Element lookup records
--------------------
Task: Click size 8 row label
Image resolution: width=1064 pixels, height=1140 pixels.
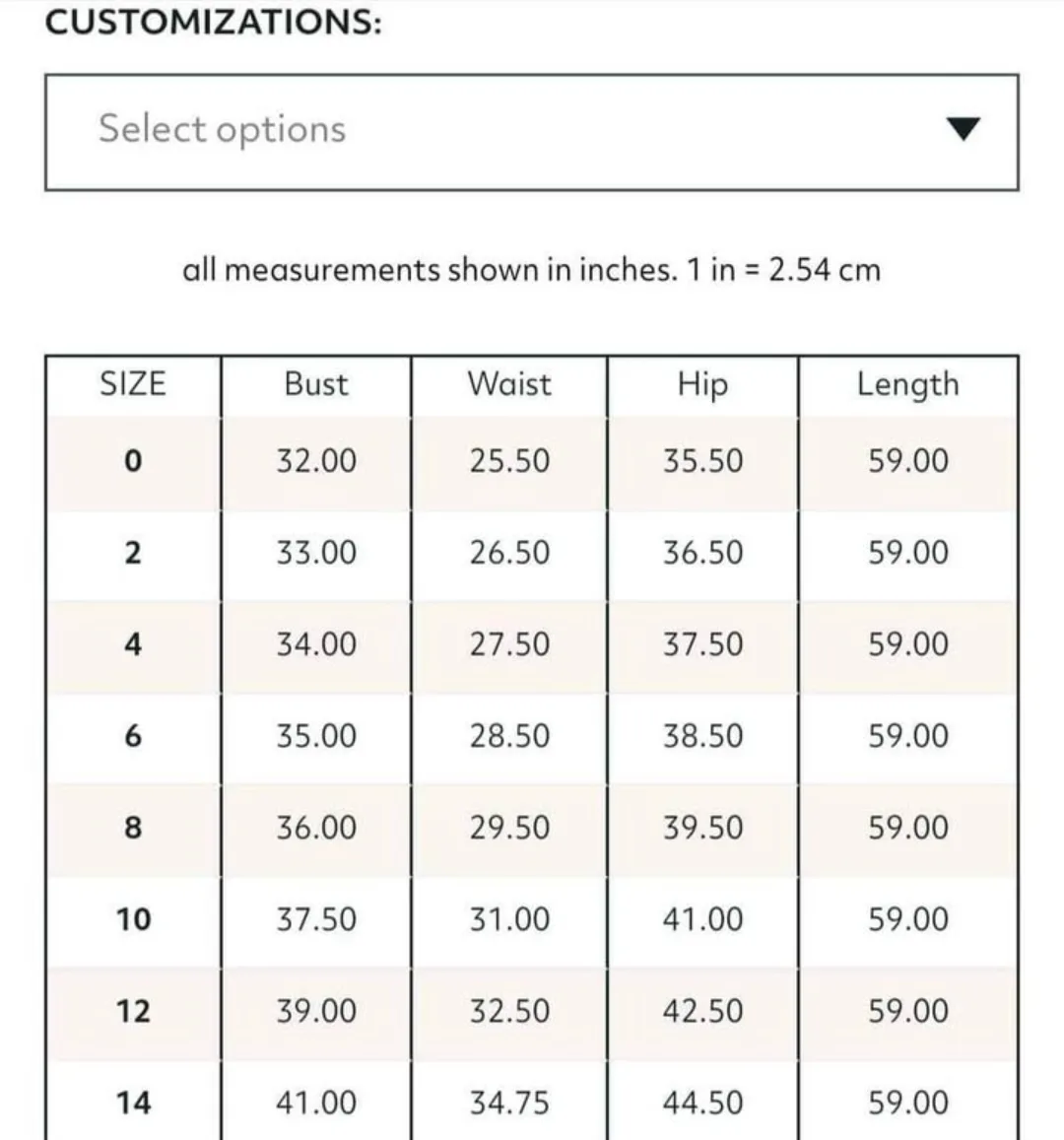Action: point(133,828)
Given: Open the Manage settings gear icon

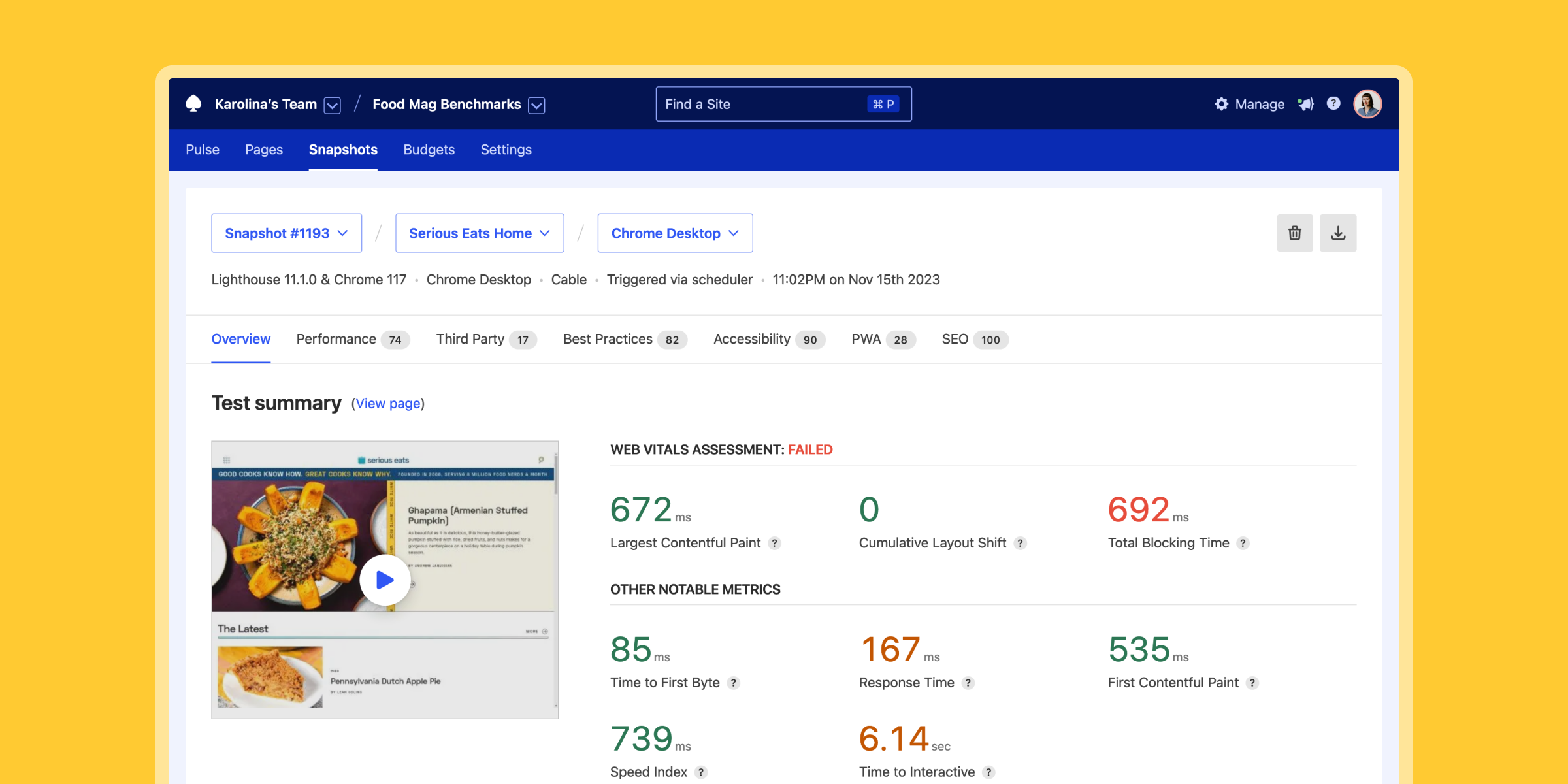Looking at the screenshot, I should tap(1221, 104).
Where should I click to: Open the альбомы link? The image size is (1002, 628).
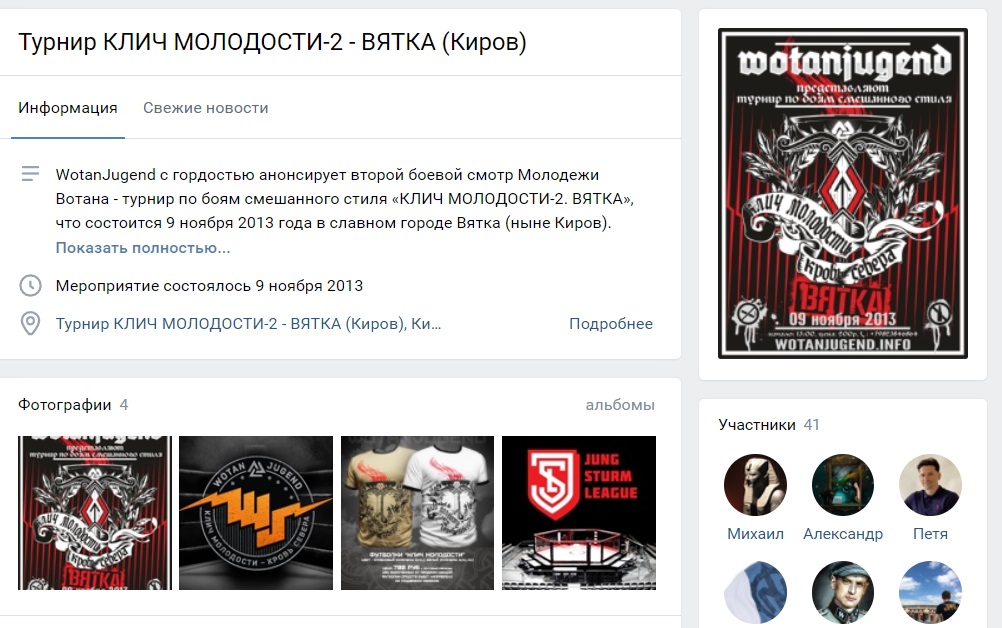pos(620,405)
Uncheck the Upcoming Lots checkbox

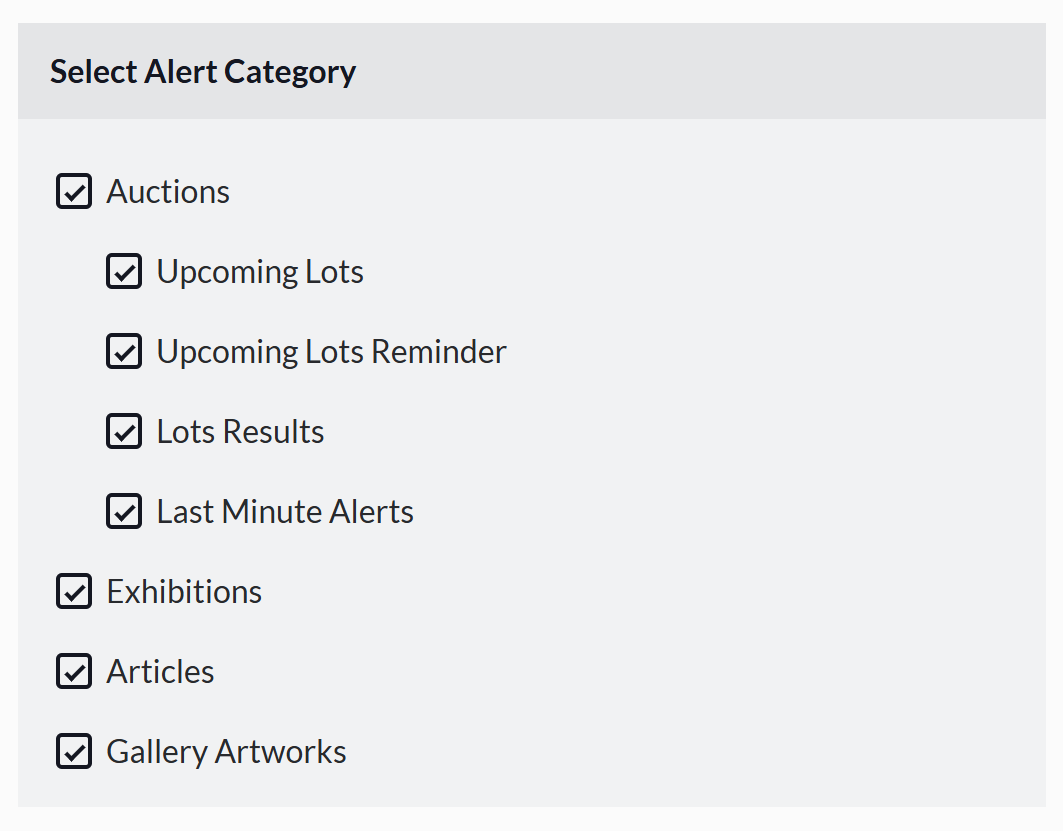pos(124,271)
--------------------
**Direction:** Rewrite the records above, replacing "Open" with "Select" and keeping everything else unchanged. Omit the pictures from your answer.

**Expected answer:**
Task: Click size 8 row label
Image resolution: width=1064 pixels, height=1140 pixels.
Action: point(133,828)
Given: Select the Manage settings gear icon

Looking at the screenshot, I should tap(1221, 104).
Where should I click to: Select the альбомы link? The image size is (1002, 628).
pos(620,405)
Uncheck the Upcoming Lots checkbox

pos(124,271)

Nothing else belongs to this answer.